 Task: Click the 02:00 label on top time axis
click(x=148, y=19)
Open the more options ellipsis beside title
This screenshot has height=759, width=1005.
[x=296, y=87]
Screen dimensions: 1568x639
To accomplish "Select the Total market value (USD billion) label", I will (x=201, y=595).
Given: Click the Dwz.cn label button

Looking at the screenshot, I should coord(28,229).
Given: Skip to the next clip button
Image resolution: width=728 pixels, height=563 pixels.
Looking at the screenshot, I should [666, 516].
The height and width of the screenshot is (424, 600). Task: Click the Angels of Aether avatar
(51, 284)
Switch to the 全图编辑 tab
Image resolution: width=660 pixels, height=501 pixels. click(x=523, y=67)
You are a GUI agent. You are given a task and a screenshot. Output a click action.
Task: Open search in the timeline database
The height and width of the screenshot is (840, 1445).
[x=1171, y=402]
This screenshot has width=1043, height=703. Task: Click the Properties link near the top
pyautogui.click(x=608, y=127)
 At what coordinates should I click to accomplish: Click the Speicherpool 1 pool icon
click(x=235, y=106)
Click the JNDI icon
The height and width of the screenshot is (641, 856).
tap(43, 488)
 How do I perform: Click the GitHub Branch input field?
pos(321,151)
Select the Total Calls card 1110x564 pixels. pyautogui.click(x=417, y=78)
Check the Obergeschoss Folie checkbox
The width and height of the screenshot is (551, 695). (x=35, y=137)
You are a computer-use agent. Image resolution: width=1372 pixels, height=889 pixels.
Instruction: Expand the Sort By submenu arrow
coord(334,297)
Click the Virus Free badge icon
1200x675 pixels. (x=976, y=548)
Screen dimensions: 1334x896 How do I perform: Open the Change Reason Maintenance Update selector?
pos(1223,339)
━━━━━━━━━━━━━━━━━━━━━━━━━━━━━━
§ WORK ITEM: Report how many lines of the listing hold the word "agent", with nothing but the number.

§ REPLY: 2